Greek philosophy emphasized the distinction between "nature" (physis, φúσις) on the one hand and "law", "custom", or "convention" (nomos, νóμος)
on the other. What the law commanded would be expected to vary from
place to place, but what was "by nature" should be the same everywhere. A
"law of nature" would therefore have the flavor more of a paradox than
something that obviously existed. Against the conventionalism that the distinction between nature and custom could engender, Socrates and his philosophic heirs, Plato and Aristotle, posited the existence of natural justice or natural right (dikaion physikon, δικαιον φυσικον, Latinius naturale). Of these, Aristotle is often said to be the father of natural law.
Aristotle's association with natural law may be due to the interpretation given to his works by Thomas Aquinas.
But whether Aquinas correctly read Aristotle is in dispute. According
to some, Aquinas conflates natural law and natural right, the latter of
which Aristotle posits in Book V of the Nicomachean Ethics (Book IV of the Eudemian Ethics).
According to this interpretation, Aquinas's influence was such as to
affect a number of early translations of these passages in an
unfortunate manner, though more recent translations render those more
literally. Aristotle notes that natural justice is a species of political justice, specifically the scheme of distributive and corrective justice
that would be established under the best political community; were this
to take the form of law, this could be called a natural law, though
Aristotle does not discuss this and suggests in the Politics that the best regime may not rule by law at all.
The best evidence of Aristotle's having thought there was a natural law comes from the Rhetoric,
where Aristotle notes that, aside from the "particular" laws that each
people has set up for itself, there is a "common" law that is according
to nature. Specifically, he quotes Sophocles and Empedocles:
Universal law is the law of Nature. For there really is, as every one
to some extent divines, a natural justice and injustice that is binding
on all men, even on those who have no association or covenant with each
other. It is this that Sophocles' Antigone clearly means when she says
that the burial of Polyneices was a just act in spite of the
prohibition: she means that it was just by nature:
"Not of to-day or yesterday it is,
But lives eternal: none can date its birth."
━━━━
__WRITTEN INSTRUCTION__
Could you print the whole passage on Greek philosophy and natural law above, word for word?

(Records from a dataset)
━━━━
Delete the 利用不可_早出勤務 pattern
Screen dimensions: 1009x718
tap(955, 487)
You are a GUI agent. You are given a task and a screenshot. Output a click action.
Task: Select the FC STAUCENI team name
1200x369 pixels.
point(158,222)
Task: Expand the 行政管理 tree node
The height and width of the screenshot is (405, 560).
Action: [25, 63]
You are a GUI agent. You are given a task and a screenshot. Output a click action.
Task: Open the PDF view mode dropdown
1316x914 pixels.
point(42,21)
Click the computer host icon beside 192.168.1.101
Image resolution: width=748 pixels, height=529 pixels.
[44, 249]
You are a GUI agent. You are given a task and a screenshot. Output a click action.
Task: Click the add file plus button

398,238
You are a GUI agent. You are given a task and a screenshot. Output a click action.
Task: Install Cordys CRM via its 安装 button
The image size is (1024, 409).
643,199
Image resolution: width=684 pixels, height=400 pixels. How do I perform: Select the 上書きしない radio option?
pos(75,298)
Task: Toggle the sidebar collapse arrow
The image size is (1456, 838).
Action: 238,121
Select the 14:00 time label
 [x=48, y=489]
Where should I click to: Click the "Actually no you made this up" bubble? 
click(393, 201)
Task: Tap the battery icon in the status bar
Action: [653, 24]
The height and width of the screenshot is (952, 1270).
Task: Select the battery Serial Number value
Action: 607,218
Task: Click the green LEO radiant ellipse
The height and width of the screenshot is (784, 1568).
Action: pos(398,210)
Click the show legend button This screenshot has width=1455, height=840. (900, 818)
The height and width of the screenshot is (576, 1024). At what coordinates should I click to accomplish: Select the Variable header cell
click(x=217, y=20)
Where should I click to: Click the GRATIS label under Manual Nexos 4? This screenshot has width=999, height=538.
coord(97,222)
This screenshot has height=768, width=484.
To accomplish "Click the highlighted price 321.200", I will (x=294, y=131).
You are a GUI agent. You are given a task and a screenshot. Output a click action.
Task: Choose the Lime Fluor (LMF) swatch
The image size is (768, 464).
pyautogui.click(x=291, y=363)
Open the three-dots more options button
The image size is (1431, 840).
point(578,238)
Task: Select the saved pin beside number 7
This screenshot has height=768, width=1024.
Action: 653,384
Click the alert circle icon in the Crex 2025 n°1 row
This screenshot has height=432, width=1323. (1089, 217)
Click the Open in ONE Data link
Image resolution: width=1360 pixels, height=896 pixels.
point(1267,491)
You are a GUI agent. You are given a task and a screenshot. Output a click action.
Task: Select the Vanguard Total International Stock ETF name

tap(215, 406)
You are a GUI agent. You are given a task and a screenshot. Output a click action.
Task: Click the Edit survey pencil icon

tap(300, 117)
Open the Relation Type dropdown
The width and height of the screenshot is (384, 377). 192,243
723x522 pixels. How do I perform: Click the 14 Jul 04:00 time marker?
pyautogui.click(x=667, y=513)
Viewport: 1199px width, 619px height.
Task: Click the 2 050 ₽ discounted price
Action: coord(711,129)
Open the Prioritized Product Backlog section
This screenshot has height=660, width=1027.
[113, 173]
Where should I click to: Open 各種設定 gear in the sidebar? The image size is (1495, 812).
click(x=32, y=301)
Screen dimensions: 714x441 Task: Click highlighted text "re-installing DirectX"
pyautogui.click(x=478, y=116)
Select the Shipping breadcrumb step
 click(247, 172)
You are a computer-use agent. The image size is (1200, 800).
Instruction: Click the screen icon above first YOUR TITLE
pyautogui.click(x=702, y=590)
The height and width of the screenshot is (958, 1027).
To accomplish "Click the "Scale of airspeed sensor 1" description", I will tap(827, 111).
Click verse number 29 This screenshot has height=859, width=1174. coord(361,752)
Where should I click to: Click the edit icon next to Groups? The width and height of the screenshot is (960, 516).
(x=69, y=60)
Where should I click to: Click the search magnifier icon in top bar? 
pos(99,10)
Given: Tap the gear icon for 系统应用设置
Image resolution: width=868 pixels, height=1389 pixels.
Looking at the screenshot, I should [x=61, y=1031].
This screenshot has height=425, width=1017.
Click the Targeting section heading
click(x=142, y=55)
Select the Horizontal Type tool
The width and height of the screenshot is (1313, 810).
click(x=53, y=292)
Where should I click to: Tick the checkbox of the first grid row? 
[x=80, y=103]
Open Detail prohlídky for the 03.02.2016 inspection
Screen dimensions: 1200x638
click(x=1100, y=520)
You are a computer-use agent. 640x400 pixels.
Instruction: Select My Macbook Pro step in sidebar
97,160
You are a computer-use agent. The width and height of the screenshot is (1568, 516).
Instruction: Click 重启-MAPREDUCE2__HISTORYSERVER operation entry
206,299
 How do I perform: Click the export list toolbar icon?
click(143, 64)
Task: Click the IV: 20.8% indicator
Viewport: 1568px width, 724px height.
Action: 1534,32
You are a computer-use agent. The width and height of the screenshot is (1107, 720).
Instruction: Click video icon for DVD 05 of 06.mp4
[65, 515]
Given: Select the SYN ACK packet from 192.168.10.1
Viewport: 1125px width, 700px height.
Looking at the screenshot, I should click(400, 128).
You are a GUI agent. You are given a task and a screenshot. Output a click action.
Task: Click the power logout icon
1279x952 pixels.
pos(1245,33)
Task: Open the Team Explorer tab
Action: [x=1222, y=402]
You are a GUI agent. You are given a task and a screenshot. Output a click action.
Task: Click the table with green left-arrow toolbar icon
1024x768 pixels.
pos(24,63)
━━━━
__TASK SOLUTION__
Greek philosophy emphasized the distinction between "nature" (physis, φúσις) on the one hand and "law", "custom", or "convention" (nomos, νóμος)
on the other. What the law commanded would be expected to vary from
place to place, but what was "by nature" should be the same everywhere. A
"law of nature" would therefore have the flavor more of a paradox than
something that obviously existed. Against the conventionalism that the distinction between nature and custom could engender, Socrates and his philosophic heirs, Plato and Aristotle, posited the existence of natural justice or natural right (dikaion physikon, δικαιον φυσικον, Latinius naturale). Of these, Aristotle is often said to be the father of natural law.
Aristotle's association with natural law may be due to the interpretation given to his works by Thomas Aquinas.
But whether Aquinas correctly read Aristotle is in dispute. According
to some, Aquinas conflates natural law and natural right, the latter of
which Aristotle posits in Book V of the Nicomachean Ethics (Book IV of the Eudemian Ethics).
According to this interpretation, Aquinas's influence was such as to
affect a number of early translations of these passages in an
unfortunate manner, though more recent translations render those more
literally. Aristotle notes that natural justice is a species of political justice, specifically the scheme of distributive and corrective justice
that would be established under the best political community; were this
to take the form of law, this could be called a natural law, though
Aristotle does not discuss this and suggests in the Politics that the best regime may not rule by law at all.
The best evidence of Aristotle's having thought there was a natural law comes from the Rhetoric,
where Aristotle notes that, aside from the "particular" laws that each
people has set up for itself, there is a "common" law that is according
to nature. Specifically, he quotes Sophocles and Empedocles:
Universal law is the law of Nature. For there really is, as every one
to some extent divines, a natural justice and injustice that is binding
on all men, even on those who have no association or covenant with each
other. It is this that Sophocles' Antigone clearly means when she says
that the burial of Polyneices was a just act in spite of the
prohibition: she means that it was just by nature:
"Not of to-day or yesterday it is,
But lives eternal: none can date its birth."